# PROVIDED RECORDS start
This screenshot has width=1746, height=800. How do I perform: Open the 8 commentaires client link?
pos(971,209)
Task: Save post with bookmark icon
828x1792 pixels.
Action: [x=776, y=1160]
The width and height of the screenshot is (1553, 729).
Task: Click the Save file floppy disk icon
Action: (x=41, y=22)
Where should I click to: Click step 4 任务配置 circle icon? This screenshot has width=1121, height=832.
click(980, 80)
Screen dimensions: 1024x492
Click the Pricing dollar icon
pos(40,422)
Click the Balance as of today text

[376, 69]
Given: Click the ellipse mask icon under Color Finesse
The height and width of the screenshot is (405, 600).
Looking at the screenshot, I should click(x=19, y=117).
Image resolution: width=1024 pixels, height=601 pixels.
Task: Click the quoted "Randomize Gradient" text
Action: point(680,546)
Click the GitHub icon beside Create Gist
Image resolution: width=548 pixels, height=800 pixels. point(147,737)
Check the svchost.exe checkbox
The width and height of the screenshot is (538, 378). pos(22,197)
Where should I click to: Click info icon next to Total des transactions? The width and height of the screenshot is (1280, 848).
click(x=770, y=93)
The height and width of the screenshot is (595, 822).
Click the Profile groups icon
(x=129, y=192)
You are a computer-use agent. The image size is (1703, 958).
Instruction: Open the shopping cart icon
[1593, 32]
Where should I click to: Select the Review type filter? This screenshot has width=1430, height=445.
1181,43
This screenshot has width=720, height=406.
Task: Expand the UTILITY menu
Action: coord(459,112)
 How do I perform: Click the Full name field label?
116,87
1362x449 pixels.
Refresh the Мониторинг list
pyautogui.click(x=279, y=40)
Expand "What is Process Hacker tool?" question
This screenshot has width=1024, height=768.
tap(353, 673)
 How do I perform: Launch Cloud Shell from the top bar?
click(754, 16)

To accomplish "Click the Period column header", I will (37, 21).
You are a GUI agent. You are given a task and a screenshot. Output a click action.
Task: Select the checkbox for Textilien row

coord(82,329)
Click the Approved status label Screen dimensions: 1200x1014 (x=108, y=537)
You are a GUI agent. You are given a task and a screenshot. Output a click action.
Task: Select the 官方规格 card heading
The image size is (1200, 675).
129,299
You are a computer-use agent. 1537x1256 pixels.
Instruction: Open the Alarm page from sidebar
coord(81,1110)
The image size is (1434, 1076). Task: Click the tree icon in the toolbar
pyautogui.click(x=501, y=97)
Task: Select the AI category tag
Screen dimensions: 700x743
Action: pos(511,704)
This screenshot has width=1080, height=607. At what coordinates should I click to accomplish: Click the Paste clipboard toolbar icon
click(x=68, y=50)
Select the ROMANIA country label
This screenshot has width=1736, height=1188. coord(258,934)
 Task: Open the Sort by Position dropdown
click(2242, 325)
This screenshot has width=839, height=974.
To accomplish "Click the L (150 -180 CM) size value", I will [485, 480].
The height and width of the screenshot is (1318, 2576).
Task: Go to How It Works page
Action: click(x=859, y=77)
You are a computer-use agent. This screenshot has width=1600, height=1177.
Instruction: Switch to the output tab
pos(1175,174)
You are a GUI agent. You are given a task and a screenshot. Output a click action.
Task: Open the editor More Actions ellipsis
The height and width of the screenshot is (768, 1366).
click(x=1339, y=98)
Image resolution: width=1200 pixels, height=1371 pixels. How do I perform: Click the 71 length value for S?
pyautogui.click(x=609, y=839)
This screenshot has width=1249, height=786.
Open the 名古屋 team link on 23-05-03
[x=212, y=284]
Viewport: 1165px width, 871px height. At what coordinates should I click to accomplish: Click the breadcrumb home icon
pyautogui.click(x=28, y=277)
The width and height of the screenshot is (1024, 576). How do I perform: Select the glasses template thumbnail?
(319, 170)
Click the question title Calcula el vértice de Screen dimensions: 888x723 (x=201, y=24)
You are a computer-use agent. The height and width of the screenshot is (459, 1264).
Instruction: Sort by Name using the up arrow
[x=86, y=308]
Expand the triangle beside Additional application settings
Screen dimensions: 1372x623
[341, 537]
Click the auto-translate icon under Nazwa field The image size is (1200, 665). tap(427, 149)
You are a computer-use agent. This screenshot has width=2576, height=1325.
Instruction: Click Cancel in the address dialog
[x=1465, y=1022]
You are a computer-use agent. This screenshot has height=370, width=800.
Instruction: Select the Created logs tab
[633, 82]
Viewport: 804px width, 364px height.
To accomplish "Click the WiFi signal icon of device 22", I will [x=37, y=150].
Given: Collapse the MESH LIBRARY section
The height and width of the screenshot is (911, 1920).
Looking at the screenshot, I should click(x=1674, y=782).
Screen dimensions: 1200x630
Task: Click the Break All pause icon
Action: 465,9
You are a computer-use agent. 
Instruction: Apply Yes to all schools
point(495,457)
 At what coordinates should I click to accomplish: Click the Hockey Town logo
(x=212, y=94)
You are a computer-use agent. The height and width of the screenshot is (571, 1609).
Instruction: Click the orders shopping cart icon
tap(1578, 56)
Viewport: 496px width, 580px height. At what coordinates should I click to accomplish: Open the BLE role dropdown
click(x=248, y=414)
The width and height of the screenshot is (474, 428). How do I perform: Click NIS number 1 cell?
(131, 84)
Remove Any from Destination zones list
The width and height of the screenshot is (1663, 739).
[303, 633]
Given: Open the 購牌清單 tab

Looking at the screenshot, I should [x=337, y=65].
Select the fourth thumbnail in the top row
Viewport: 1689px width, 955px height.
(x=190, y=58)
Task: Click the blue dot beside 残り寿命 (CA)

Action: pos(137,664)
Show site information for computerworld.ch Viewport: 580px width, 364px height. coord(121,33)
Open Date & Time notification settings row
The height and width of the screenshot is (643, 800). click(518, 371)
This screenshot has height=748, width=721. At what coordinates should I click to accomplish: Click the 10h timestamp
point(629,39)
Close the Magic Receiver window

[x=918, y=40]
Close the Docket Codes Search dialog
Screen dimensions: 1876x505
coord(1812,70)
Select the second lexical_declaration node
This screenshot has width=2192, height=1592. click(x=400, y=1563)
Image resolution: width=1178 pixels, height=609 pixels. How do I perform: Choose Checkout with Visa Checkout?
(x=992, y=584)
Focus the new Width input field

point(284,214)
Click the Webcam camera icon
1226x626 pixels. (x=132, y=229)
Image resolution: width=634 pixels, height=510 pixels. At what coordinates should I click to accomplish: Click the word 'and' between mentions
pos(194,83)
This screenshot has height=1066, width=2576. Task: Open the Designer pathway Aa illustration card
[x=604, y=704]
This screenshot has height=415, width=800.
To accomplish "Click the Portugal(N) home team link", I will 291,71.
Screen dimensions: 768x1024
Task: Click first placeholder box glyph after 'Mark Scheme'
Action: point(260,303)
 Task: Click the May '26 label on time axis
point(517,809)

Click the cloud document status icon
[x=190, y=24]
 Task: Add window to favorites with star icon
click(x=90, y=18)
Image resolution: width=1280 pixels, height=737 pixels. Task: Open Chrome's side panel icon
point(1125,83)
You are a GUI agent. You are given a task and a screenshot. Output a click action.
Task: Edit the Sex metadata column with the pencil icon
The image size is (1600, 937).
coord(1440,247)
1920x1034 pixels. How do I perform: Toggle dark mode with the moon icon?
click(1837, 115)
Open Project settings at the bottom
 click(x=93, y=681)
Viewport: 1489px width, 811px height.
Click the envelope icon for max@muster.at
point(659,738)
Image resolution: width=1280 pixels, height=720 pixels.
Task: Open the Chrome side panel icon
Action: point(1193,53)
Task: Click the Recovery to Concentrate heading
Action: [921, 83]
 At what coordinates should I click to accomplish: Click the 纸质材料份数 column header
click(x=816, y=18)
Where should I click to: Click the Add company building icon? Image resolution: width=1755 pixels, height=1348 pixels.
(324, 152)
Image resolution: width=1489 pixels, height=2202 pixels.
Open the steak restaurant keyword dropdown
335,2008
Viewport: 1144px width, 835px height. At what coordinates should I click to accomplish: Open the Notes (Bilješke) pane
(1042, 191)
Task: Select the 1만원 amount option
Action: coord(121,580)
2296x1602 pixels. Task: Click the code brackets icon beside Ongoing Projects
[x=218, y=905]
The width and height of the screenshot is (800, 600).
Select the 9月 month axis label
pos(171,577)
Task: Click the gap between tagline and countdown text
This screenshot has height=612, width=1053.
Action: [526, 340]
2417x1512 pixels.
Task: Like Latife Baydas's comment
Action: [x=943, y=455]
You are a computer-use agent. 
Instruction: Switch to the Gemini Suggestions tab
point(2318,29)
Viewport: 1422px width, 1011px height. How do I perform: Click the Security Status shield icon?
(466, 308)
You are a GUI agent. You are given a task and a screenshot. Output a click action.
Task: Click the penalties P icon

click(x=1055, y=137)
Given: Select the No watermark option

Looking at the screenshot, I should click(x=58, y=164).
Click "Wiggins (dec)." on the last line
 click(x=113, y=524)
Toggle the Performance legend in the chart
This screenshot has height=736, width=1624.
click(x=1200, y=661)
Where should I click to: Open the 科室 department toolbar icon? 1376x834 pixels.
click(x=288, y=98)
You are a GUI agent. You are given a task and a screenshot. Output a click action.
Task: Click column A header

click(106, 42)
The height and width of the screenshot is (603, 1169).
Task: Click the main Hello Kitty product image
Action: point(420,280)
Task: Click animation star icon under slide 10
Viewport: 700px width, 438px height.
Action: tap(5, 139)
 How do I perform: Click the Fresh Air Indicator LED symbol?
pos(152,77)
# PROVIDED RECORDS end
**WHAT THIS TASK INVOLVES**
Please show each line of the records above that contains the string "link", matching case exactly.

**SOLUTION TO THE EXERCISE**
This screenshot has width=1746, height=800. How do I perform: Open the 8 commentaires client link?
Open the 名古屋 team link on 23-05-03
To accomplish "Click the Portugal(N) home team link", I will 291,71.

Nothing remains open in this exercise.